DATASET EXTRACT:
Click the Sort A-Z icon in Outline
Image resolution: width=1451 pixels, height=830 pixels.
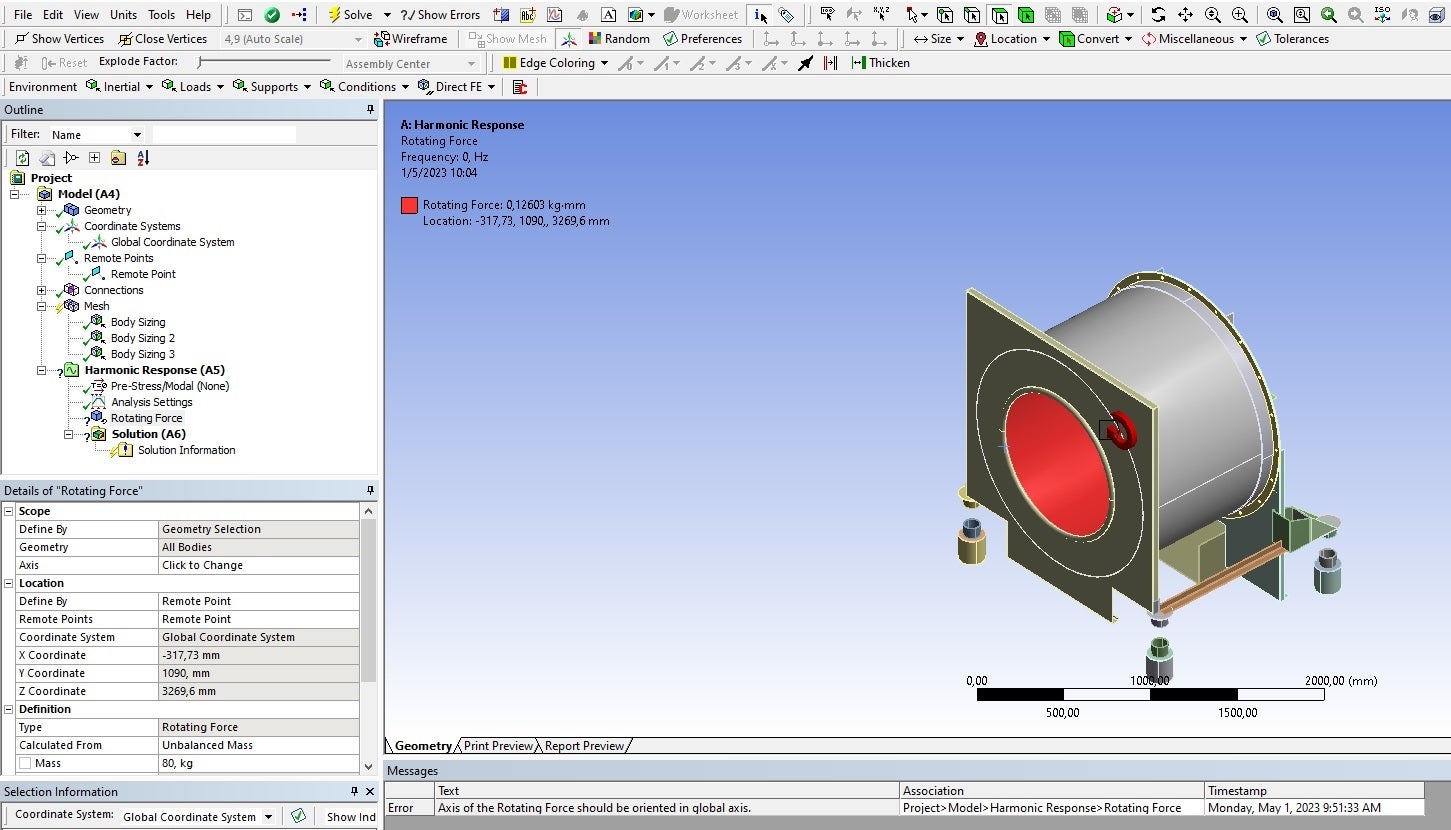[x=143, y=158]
...
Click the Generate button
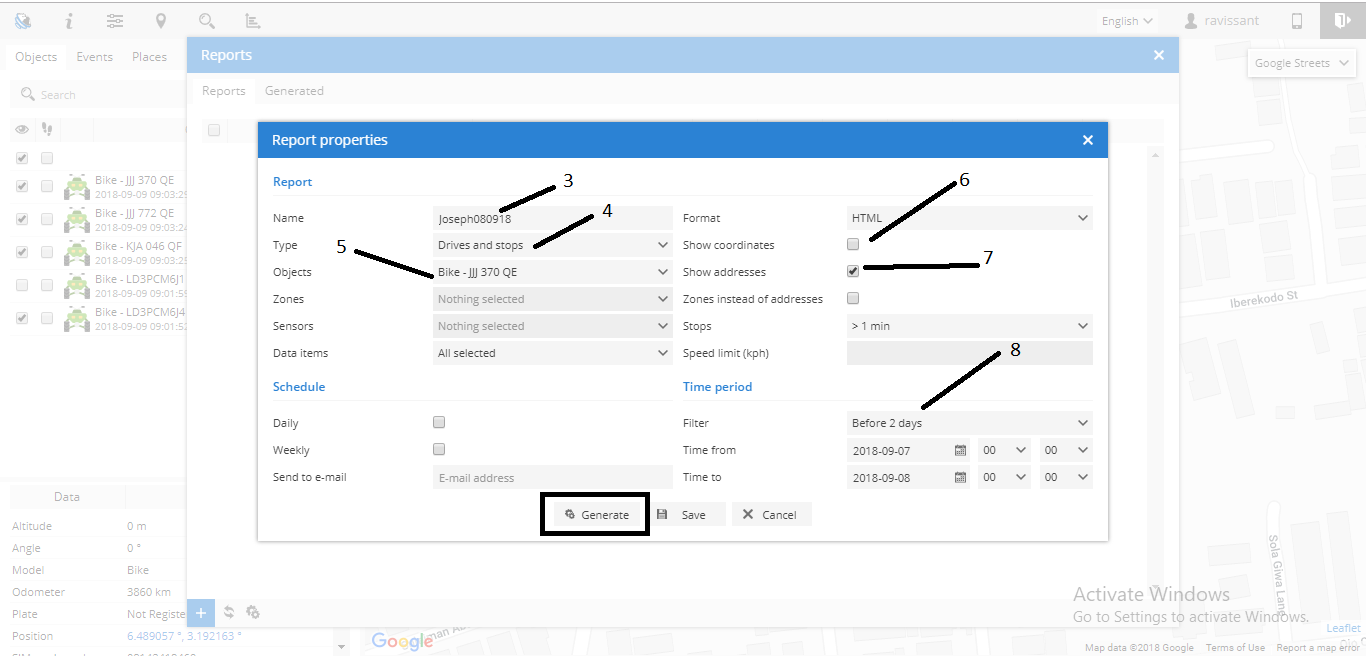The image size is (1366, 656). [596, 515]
==
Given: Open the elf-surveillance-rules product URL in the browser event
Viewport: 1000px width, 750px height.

WHAT YOU NEED TO DO:
Look above for the line holding "Given: Open the" and the line holding "Viewport: 1000px width, 750px height.", then output exactly those two lines and every line between them, nothing more.

SOLUTION TO THE PROBLEM:
Given: Open the elf-surveillance-rules product URL in the browser event
Viewport: 1000px width, 750px height.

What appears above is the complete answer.